Rates for home loans were mixed, but stayed near recent lows, even as bond market moves suggest another big step down lies ahead.
The 30-year fixed-rate mortgage averaged 3.84% in the June 20 week, up two basis points, Freddie Mac said Thursday. Halfway through 2019, this is only the seventh week in which the popular product has increased.
The 15-year fixed-rate mortgage averaged 3.25%, down from 3.26%. The 5-year Treasury-indexed hybrid adjustable-rate mortgage averaged 3.48%, down three basis points. In the most recent week, according to data from the Mortgage Bankers Association, ARMs made up only 6.1% of all mortgage applications.
The steady swoon in mortgage rates is tracking a similar phenomenon in the 10-year U.S. Treasury note, which also touched a 2-year low in the past week. Mortgage rate moves often lag the broader bond market, so another step down for home loan rates may lie ahead.
Meanwhile, the housing market can’t seem to get out of its own way. In the nine years since sales bottomed and began to recover, one thing after another has derailed the market from consistent, strong growth.

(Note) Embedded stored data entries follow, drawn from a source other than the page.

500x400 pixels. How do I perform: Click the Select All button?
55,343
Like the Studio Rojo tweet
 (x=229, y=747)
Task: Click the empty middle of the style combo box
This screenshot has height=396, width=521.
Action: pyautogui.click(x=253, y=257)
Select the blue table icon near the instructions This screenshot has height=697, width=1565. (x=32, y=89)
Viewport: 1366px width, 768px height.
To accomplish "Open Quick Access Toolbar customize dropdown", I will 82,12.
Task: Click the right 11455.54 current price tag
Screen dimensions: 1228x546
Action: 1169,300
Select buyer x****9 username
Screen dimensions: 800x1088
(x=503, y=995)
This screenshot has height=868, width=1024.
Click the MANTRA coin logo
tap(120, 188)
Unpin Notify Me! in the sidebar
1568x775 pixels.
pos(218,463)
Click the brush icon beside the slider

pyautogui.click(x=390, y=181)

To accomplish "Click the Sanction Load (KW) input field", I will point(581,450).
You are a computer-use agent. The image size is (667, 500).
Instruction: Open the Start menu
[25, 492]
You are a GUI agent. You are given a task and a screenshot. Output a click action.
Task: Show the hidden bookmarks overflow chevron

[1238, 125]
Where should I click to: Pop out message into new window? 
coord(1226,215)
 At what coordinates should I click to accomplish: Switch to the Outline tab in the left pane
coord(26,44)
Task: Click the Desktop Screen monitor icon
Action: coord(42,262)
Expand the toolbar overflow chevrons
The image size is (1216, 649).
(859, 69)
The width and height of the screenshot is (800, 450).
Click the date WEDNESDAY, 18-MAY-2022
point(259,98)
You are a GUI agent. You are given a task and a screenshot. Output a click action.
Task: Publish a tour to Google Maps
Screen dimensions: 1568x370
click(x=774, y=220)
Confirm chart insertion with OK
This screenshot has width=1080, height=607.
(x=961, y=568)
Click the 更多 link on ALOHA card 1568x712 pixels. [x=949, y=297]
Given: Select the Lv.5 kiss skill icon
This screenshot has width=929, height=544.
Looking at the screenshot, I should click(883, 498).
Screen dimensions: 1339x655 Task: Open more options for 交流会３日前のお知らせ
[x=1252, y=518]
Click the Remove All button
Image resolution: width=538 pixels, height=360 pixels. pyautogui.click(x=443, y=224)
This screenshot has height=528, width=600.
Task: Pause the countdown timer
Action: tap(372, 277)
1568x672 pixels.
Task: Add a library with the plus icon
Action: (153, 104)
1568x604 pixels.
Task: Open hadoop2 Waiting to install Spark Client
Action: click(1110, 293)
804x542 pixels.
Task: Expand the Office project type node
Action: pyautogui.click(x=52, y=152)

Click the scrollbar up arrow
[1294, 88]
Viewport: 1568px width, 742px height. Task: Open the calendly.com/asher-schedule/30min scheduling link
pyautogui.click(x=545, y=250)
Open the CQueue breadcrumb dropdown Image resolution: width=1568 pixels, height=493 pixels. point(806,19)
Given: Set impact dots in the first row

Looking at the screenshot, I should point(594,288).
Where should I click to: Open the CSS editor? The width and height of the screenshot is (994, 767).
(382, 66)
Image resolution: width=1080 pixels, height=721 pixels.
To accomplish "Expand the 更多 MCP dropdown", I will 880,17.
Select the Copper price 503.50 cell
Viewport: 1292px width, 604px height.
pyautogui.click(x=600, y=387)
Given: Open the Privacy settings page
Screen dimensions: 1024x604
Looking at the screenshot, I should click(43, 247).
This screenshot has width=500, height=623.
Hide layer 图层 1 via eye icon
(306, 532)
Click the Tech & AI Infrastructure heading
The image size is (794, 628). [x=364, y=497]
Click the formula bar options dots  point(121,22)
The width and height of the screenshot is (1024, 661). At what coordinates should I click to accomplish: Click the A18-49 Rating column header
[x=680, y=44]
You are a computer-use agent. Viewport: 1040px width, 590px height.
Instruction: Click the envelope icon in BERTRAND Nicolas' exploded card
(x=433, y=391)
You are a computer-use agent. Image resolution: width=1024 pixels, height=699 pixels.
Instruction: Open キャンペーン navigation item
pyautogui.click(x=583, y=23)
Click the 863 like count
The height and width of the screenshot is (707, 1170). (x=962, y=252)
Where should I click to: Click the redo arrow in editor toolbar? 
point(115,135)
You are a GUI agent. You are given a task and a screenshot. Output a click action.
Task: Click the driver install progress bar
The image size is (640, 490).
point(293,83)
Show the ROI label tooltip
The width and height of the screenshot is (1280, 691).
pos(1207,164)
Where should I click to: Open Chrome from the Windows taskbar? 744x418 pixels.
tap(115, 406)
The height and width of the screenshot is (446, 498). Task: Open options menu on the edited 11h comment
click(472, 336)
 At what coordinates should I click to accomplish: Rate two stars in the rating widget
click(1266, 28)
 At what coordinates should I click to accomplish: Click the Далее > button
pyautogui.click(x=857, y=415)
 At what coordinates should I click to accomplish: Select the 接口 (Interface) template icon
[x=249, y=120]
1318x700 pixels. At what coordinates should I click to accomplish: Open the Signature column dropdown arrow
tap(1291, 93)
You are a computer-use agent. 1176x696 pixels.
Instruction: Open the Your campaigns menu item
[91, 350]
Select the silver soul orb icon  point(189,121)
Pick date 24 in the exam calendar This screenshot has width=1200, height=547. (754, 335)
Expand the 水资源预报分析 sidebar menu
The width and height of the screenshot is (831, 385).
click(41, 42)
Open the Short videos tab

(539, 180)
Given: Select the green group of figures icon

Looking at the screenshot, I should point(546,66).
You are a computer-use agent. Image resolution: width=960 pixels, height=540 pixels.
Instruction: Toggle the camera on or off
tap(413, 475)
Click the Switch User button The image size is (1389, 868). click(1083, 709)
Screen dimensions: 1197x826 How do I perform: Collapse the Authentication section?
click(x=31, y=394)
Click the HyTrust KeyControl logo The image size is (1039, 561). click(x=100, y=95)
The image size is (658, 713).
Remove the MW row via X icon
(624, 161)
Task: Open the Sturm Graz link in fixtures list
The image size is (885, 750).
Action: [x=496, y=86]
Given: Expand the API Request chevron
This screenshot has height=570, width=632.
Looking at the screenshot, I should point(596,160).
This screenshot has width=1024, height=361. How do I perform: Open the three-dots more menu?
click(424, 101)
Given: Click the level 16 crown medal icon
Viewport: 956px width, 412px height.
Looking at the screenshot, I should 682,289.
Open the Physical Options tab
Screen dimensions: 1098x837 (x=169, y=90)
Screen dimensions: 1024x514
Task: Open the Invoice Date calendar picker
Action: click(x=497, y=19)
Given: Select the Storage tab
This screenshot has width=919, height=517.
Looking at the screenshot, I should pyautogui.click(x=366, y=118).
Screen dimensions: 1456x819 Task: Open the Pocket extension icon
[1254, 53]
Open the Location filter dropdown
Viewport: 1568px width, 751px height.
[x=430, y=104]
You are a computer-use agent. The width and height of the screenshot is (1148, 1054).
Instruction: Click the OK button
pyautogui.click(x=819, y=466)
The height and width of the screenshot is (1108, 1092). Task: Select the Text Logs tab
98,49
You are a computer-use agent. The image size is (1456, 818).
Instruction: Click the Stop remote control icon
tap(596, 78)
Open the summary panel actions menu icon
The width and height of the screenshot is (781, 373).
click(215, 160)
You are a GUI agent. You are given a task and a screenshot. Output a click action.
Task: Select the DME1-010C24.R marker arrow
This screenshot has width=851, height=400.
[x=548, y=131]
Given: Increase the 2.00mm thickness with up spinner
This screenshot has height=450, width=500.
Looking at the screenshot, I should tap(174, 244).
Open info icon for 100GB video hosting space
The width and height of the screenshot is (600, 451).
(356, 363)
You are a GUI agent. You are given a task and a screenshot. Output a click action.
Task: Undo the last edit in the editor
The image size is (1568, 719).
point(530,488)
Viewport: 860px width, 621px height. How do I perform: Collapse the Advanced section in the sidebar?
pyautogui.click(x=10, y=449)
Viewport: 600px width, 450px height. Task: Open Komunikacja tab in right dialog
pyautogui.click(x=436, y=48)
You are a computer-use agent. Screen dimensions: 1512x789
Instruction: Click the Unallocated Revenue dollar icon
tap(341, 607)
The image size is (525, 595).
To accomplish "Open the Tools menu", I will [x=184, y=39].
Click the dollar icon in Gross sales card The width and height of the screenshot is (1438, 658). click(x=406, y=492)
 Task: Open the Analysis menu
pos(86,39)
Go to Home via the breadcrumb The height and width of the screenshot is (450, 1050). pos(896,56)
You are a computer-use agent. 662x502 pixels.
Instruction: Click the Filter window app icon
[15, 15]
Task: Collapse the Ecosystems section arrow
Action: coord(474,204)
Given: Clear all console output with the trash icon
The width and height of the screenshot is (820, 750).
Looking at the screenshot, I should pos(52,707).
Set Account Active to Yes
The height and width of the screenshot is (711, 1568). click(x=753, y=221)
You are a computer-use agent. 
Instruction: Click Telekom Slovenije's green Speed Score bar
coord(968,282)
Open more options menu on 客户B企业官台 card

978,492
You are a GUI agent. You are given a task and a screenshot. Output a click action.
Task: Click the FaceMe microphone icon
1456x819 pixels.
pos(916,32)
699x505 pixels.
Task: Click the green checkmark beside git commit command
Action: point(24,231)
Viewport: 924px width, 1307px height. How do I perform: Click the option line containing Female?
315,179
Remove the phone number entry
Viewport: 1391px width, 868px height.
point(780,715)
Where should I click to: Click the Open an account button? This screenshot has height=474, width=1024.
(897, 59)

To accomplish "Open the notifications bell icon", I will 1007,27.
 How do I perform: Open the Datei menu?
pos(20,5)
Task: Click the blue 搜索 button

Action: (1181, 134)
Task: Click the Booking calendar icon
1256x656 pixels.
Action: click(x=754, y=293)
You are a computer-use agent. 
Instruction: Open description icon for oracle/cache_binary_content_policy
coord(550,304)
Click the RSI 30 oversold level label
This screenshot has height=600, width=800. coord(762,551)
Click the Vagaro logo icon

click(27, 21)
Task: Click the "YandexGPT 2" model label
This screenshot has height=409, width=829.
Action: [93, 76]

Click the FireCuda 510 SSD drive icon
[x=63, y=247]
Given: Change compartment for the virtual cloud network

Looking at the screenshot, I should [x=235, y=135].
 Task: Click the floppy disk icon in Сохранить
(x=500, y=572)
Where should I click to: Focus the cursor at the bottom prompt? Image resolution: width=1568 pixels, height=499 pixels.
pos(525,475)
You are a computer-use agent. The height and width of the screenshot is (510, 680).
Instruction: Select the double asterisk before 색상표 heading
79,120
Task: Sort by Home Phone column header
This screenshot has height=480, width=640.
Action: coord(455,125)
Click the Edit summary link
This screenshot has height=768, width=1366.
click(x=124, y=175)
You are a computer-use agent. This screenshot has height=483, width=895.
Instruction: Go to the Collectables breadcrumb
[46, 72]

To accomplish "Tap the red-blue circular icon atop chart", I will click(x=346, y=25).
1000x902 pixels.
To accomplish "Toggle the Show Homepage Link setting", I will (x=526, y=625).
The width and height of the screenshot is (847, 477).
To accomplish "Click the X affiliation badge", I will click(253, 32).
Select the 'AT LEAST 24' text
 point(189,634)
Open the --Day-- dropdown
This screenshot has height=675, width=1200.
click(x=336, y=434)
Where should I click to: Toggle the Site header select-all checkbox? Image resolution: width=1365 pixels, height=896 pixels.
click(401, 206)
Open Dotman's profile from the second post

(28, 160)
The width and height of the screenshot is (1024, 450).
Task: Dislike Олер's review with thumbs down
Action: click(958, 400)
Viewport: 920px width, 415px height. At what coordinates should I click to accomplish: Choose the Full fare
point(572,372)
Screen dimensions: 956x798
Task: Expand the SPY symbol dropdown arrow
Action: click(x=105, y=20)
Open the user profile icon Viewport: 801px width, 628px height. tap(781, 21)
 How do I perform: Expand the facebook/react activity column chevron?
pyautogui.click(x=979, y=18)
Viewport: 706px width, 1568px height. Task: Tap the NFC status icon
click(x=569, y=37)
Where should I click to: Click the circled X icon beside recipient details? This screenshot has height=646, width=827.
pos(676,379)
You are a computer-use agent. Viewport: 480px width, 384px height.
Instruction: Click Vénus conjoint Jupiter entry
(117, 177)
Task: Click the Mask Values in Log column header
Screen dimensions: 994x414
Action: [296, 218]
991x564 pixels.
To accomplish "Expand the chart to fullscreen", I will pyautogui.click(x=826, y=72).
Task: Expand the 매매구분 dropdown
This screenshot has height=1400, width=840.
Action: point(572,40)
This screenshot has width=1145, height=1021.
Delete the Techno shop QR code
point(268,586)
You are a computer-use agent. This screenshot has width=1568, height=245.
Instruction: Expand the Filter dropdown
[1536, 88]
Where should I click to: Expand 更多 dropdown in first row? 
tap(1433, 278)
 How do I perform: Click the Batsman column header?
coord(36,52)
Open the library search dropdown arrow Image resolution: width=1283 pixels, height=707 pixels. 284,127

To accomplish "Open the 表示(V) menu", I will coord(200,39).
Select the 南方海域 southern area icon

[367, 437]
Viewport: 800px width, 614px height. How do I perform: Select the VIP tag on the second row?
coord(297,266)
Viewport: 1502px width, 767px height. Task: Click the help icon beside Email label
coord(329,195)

In 2013, the then-chair of the Federal Reserve, Ben Bernanke, reminded Congress that at some point the central bank would have to start tightening post-crisis policy. That spooked investors, who started selling bonds, sending yields higher.
Two years later, a new mortgage lending regulation went into effect, crippling closings for a month.
And by early 2017, with the economy on more solid footing, bond yields started ticking up again in anticipation of budget-busting tax reform, just as prices for scarce housing started to put homeownership out of reach for many Americans.
It’s still unclear exactly what caused the housing market to seize up last year. Rates jumped, but lots of anecdotal evidence from real-estate agents and home builders also suggests that many wanna-be buyers simply decided to wait until conditions became more favorable. The 2017 tax cuts also took a bite out of buyers’ budgets in high-cost areas like California and New York, and high-property-tax areas like Illinois.
Sales haven’t recovered since then, though there’s scope for some rebound, with jobs still plentiful and interest rates even lower. But housing inventory is still scarce and scars from the last downturn are still with us.